▶ _Consigne 1_:
D'après l'extrait sur le film L'inertie du vide, pourquoi la vidéo est-elle un outil utile à la recherche architecturale ? Répondez en une à trois phrases.
▶ _Consigne 2_:
Poursuivez l'extrait sur le film L'inertie du vide à partir de l'endroit où il s'arrête.

Construire un mirage : L’inertie du vide par Joyce Joumaa
Dans un bâtiment en ruines, une petite plante sauvage qui a percé le plancher de béton danse dans un rai de lumière, ondulant avec le vent. À l’arrière-plan, une fenêtre sur la ville : Tripoli. Ces ruines, ce sont celles de la Foire internationale Rachid Karamé, œuvre du starchitect brésilien Oscar Niemeyer. Les pavillons ont perdu leur lustre d’antan : la végétation anarchique s’est tranquillement infiltrée entre les crevasses, les gouttes d’eau d’un climatiseur vétuste tombent du plafond dans un hall immense, complètement vide. Entre ruine et espace habité, entre passé et modernité, le complexe de la Foire internationale de Niemeyer incarne la crise qui tiraille le Liban.
Le film L’inertie du vide, de Joyce Joumaa, constitue le point focal du travail de l’artiste et commissaire émergente 2021-2022 du Centre canadien d’architecture (CCA). Ce projet s’inscrit dans la volonté qu’a l’institution d’explorer les possibilités du septième art comme outil de recherche architecturale. En effet, aux plans, aux coupes, aux élévations et aux archives traditionnellement utilisés, la vidéo ajoute des dimensions que les dessins taisent : le temps, le son, le mouvement. Et, jusqu’à un certain point, l’espace. Car si les dessins le mesurent et le représentent, ils ne peuvent en traduire la profondeur, le volume et la perspective réels. Par ses travellings et panoramiques qui donnent corps à l’expérience spatiale, le film permet ainsi de contourner le décalage persistant entre l’architecture de papier et l’architecture bâtie.

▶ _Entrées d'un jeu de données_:
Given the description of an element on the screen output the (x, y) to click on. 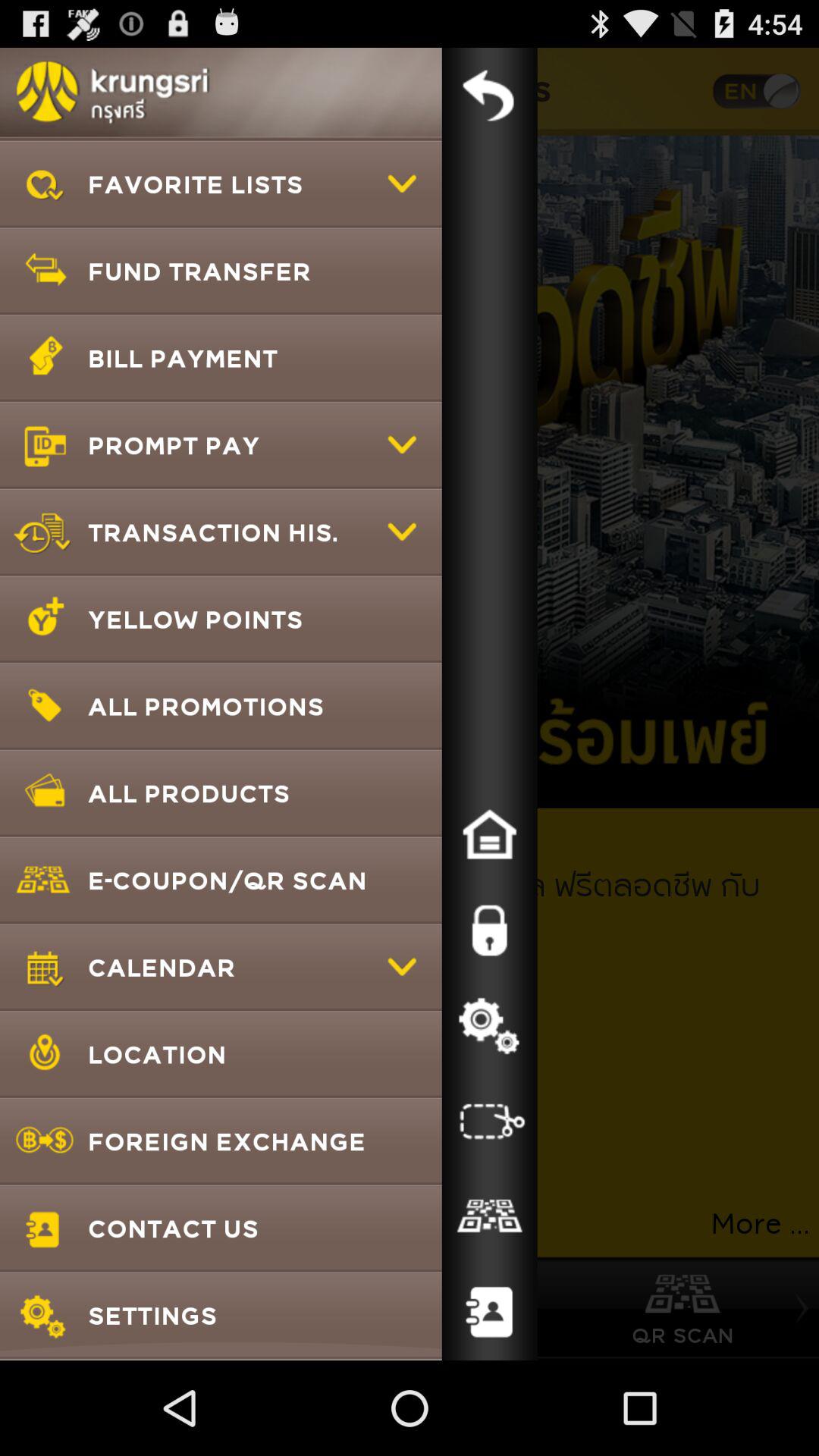
click icon to the right of foreign exchange app (489, 1216)
Given the description of an element on the screen output the (x, y) to click on. 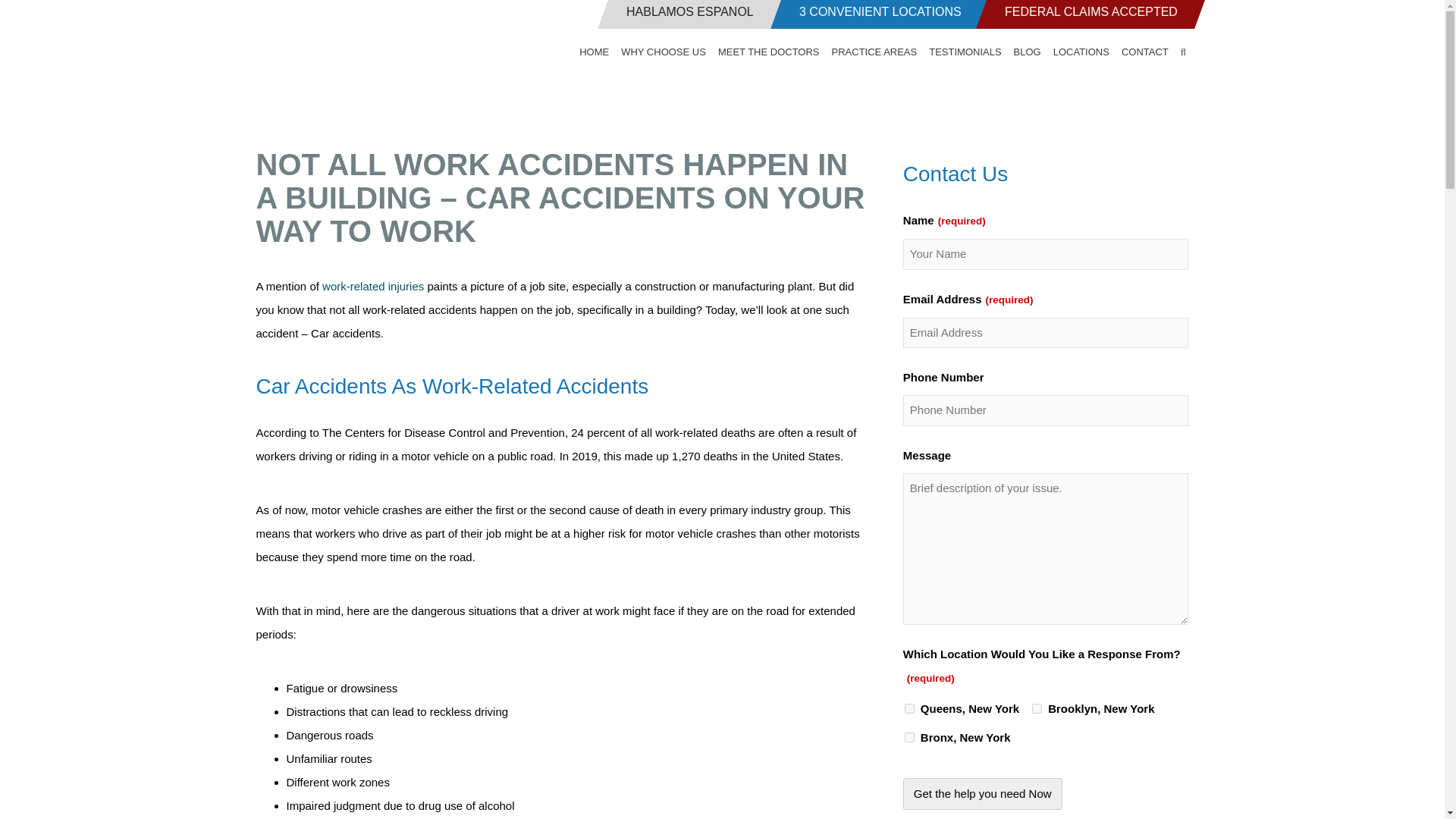
LOCATIONS (1080, 51)
BLOG (1026, 51)
TESTIMONIALS (965, 51)
FEDERAL CLAIMS ACCEPTED (1084, 14)
WHY CHOOSE US (662, 51)
Queens, New York (909, 708)
MEET THE DOCTORS (768, 51)
HOME (596, 51)
3 CONVENIENT LOCATIONS (874, 14)
PRACTICE AREAS (874, 51)
CONTACT (1144, 51)
Bronx, New York (909, 737)
Brooklyn, New York (1037, 708)
HABLAMOS ESPANOL (683, 14)
Given the description of an element on the screen output the (x, y) to click on. 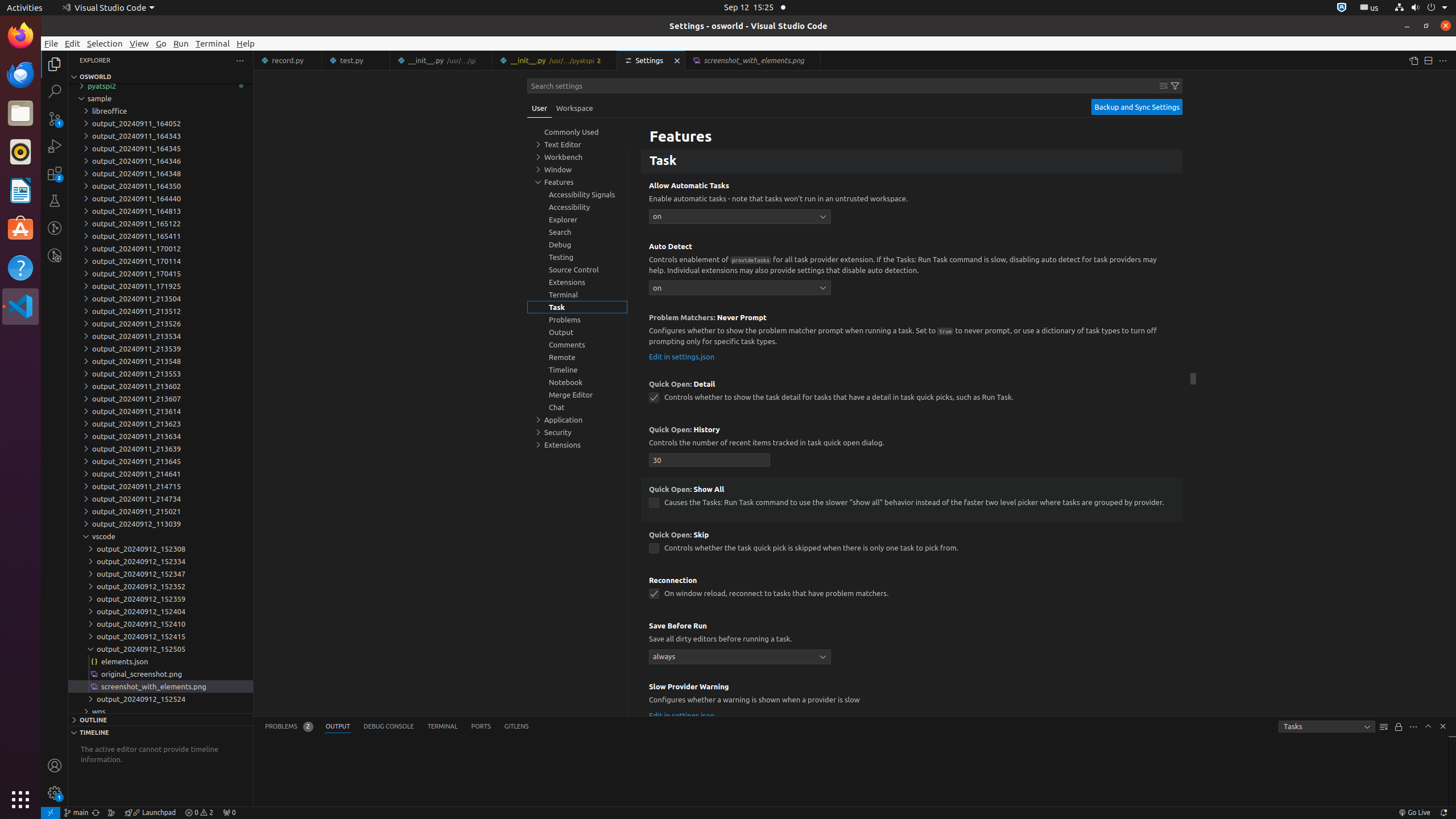
Workspace Element type: check-box (574, 107)
Explorer, group Element type: tree-item (577, 219)
More Actions... (Shift+F9) Element type: push-button (634, 685)
output_20240912_113039 Element type: tree-item (160, 523)
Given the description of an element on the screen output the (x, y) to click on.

▶ _Réponse 1_:
La vidéo ajoute aux plans, coupes, élévations et archives des dimensions que les dessins taisent : le temps, le son, le mouvement et, dans une certaine mesure, l'espace. Les dessins mesurent et représentent l'espace, mais ne peuvent en traduire la profondeur, le volume et la perspective réels. Par ses travellings et panoramiques, le film donne corps à l'expérience spatiale et contourne ainsi le décalage entre l'architecture de papier et l'architecture bâtie.

▶ _Réponse 2_:
Depuis l’émergence du cinéma à la fin du XIXe siècle, les liens entre les deux disciplines se sont naturellement révélés. Comme le souligne le réalisateur Sergei M. Eisenstein, « un ensemble architectural […] est un montage du point de vue d’un spectateur en mouvement. Le montage cinématographique est aussi une manière de “lier” en un point – l’écran – des éléments variés (des fragments) d’un même phénomène filmé en plusieurs dimensions, à partir de points de vue et de côtés divers1 ». Dans L’inertie du vide, la caméra emmène le public en promenade – architecturale, certes, mais aussi historique, politique, sociale et économique. Cette perspective sur l’architecture, qui connaît plusieurs précédents, comme l’Open University dans les années 1970, pionnière dans l’enseignement de l’architecture en ligne, est de plus en plus mise en avant par la stratégie curatoriale du CCA, s’inscrivant ainsi dans la mouvance interdisciplinaire qui s’est dessinée en arts ces dernières années. Dans le film de Joumaa, le dialogue qui s’établit entre les éléments de l’exposition – écran, plan de Tripoli, coupe d’un monument, carte postale, graphique du taux de change de la livre libanaise, etc. – témoigne des nombreux outils et méthodes qui peuvent être utilisés en recherche architecturale. L’écran demeure toutefois le composant principal : c’est l’objet qui relie tous les autres et qui, par l’entremise du film, articule un récit entre eux.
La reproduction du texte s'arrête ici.